## Stated goal:
Copy out the listing below, replacing every "Where should I click to" with "Where do I click to" and leaving everything else unchanged.

## Records for the exercise:
****************

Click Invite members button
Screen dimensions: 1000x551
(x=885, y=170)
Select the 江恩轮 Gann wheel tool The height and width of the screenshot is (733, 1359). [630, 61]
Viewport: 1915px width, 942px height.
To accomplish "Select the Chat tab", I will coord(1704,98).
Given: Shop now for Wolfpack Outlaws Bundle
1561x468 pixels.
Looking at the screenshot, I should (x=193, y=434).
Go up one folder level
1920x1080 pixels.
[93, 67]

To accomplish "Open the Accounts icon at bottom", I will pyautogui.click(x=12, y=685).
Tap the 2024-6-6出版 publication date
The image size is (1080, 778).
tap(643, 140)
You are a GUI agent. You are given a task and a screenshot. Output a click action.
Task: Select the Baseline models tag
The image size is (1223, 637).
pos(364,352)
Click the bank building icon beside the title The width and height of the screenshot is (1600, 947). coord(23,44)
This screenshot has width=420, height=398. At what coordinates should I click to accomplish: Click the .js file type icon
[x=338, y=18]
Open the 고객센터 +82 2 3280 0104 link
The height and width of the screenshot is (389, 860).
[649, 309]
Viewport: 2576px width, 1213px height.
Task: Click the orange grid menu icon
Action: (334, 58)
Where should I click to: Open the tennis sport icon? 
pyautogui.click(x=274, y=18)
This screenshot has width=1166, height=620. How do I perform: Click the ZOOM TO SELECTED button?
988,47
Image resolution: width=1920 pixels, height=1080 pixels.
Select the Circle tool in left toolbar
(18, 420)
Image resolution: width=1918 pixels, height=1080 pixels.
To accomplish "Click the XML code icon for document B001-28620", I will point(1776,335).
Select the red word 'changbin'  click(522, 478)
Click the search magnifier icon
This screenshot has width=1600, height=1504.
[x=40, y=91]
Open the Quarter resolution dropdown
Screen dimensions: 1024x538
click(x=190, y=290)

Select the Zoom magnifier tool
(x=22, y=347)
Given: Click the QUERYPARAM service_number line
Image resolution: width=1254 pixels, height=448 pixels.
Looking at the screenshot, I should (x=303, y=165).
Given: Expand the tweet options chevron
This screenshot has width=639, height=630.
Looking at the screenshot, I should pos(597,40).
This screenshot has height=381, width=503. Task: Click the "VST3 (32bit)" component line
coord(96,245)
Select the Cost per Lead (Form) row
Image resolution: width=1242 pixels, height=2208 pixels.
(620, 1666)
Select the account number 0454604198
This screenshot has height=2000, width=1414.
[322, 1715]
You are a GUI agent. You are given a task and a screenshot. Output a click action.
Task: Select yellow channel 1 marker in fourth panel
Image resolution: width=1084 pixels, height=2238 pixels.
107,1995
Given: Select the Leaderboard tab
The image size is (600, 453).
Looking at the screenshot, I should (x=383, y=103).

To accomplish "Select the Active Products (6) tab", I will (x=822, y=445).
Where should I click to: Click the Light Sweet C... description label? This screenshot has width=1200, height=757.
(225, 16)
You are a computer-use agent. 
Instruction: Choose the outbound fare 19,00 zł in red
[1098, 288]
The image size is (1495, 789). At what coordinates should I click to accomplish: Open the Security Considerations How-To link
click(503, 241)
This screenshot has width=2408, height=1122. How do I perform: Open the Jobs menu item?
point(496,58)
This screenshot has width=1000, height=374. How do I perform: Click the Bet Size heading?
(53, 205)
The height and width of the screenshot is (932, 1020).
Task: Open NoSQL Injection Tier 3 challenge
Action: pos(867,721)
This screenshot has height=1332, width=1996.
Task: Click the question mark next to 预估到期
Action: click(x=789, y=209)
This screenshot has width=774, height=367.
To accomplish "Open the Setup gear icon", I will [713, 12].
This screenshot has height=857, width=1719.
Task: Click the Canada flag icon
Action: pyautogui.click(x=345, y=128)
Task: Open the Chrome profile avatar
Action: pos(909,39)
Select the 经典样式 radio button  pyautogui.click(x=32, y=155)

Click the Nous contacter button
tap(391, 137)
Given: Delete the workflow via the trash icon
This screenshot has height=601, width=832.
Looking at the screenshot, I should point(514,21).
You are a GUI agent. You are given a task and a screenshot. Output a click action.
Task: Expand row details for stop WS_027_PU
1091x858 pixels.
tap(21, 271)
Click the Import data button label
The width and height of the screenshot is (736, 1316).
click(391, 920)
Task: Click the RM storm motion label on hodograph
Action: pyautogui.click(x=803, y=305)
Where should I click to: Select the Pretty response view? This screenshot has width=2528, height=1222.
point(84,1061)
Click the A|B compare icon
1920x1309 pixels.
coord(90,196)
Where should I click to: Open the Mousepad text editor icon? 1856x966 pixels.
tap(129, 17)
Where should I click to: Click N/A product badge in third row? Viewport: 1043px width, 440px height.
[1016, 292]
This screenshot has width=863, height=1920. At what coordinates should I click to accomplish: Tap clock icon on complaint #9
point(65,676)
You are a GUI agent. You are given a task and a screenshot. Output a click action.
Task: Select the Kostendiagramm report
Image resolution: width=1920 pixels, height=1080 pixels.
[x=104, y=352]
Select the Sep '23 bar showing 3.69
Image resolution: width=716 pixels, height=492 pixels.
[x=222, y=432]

****************

## Solution:
Click Invite members button
Screen dimensions: 1000x551
(x=885, y=170)
Select the 江恩轮 Gann wheel tool The height and width of the screenshot is (733, 1359). [630, 61]
Viewport: 1915px width, 942px height.
To accomplish "Select the Chat tab", I will coord(1704,98).
Given: Shop now for Wolfpack Outlaws Bundle
1561x468 pixels.
Looking at the screenshot, I should (x=193, y=434).
Go up one folder level
1920x1080 pixels.
[93, 67]

To accomplish "Open the Accounts icon at bottom", I will pyautogui.click(x=12, y=685).
Tap the 2024-6-6出版 publication date
The image size is (1080, 778).
tap(643, 140)
You are a GUI agent. You are given a task and a screenshot. Output a click action.
Task: Select the Baseline models tag
The image size is (1223, 637).
pos(364,352)
Click the bank building icon beside the title The width and height of the screenshot is (1600, 947). coord(23,44)
This screenshot has width=420, height=398. At what coordinates should I click to accomplish: Click the .js file type icon
[x=338, y=18]
Open the 고객센터 +82 2 3280 0104 link
The height and width of the screenshot is (389, 860).
[649, 309]
Viewport: 2576px width, 1213px height.
Task: Click the orange grid menu icon
Action: (334, 58)
Where do I click to: Open the tennis sport icon? 
pyautogui.click(x=274, y=18)
This screenshot has width=1166, height=620. How do I perform: Click the ZOOM TO SELECTED button?
988,47
Image resolution: width=1920 pixels, height=1080 pixels.
Select the Circle tool in left toolbar
(18, 420)
Image resolution: width=1918 pixels, height=1080 pixels.
To accomplish "Click the XML code icon for document B001-28620", I will point(1776,335).
Select the red word 'changbin'  click(522, 478)
Click the search magnifier icon
This screenshot has width=1600, height=1504.
[x=40, y=91]
Open the Quarter resolution dropdown
Screen dimensions: 1024x538
click(x=190, y=290)

Select the Zoom magnifier tool
(x=22, y=347)
Given: Click the QUERYPARAM service_number line
Image resolution: width=1254 pixels, height=448 pixels.
Looking at the screenshot, I should (x=303, y=165).
Given: Expand the tweet options chevron
This screenshot has width=639, height=630.
Looking at the screenshot, I should pos(597,40).
This screenshot has height=381, width=503. Task: Click the "VST3 (32bit)" component line
coord(96,245)
Select the Cost per Lead (Form) row
Image resolution: width=1242 pixels, height=2208 pixels.
(620, 1666)
Select the account number 0454604198
This screenshot has height=2000, width=1414.
[322, 1715]
You are a GUI agent. You are given a task and a screenshot. Output a click action.
Task: Select yellow channel 1 marker in fourth panel
Image resolution: width=1084 pixels, height=2238 pixels.
107,1995
Given: Select the Leaderboard tab
The image size is (600, 453).
Looking at the screenshot, I should (x=383, y=103).

To accomplish "Select the Active Products (6) tab", I will (x=822, y=445).
Where do I click to: Click the Light Sweet C... description label? This screenshot has width=1200, height=757.
(225, 16)
You are a computer-use agent. 
Instruction: Choose the outbound fare 19,00 zł in red
[1098, 288]
The image size is (1495, 789). At what coordinates should I click to accomplish: Open the Security Considerations How-To link
click(503, 241)
This screenshot has width=2408, height=1122. How do I perform: Open the Jobs menu item?
point(496,58)
This screenshot has width=1000, height=374. How do I perform: Click the Bet Size heading?
(53, 205)
The height and width of the screenshot is (932, 1020).
Task: Open NoSQL Injection Tier 3 challenge
Action: pos(867,721)
This screenshot has height=1332, width=1996.
Task: Click the question mark next to 预估到期
Action: click(x=789, y=209)
This screenshot has width=774, height=367.
To accomplish "Open the Setup gear icon", I will [713, 12].
This screenshot has height=857, width=1719.
Task: Click the Canada flag icon
Action: pyautogui.click(x=345, y=128)
Task: Open the Chrome profile avatar
Action: pos(909,39)
Select the 经典样式 radio button  pyautogui.click(x=32, y=155)

Click the Nous contacter button
tap(391, 137)
Given: Delete the workflow via the trash icon
This screenshot has height=601, width=832.
Looking at the screenshot, I should point(514,21).
You are a GUI agent. You are given a task and a screenshot. Output a click action.
Task: Expand row details for stop WS_027_PU
1091x858 pixels.
tap(21, 271)
Click the Import data button label
The width and height of the screenshot is (736, 1316).
click(391, 920)
Task: Click the RM storm motion label on hodograph
Action: pyautogui.click(x=803, y=305)
Where do I click to: Select the Pretty response view? This screenshot has width=2528, height=1222.
point(84,1061)
Click the A|B compare icon
1920x1309 pixels.
coord(90,196)
Where do I click to: Open the Mousepad text editor icon? 1856x966 pixels.
tap(129, 17)
Where do I click to: Click N/A product badge in third row? Viewport: 1043px width, 440px height.
[1016, 292]
This screenshot has width=863, height=1920. At what coordinates should I click to accomplish: Tap clock icon on complaint #9
point(65,676)
You are a GUI agent. You are given a task and a screenshot. Output a click action.
Task: Select the Kostendiagramm report
Image resolution: width=1920 pixels, height=1080 pixels.
[x=104, y=352]
Select the Sep '23 bar showing 3.69
Image resolution: width=716 pixels, height=492 pixels.
[x=222, y=432]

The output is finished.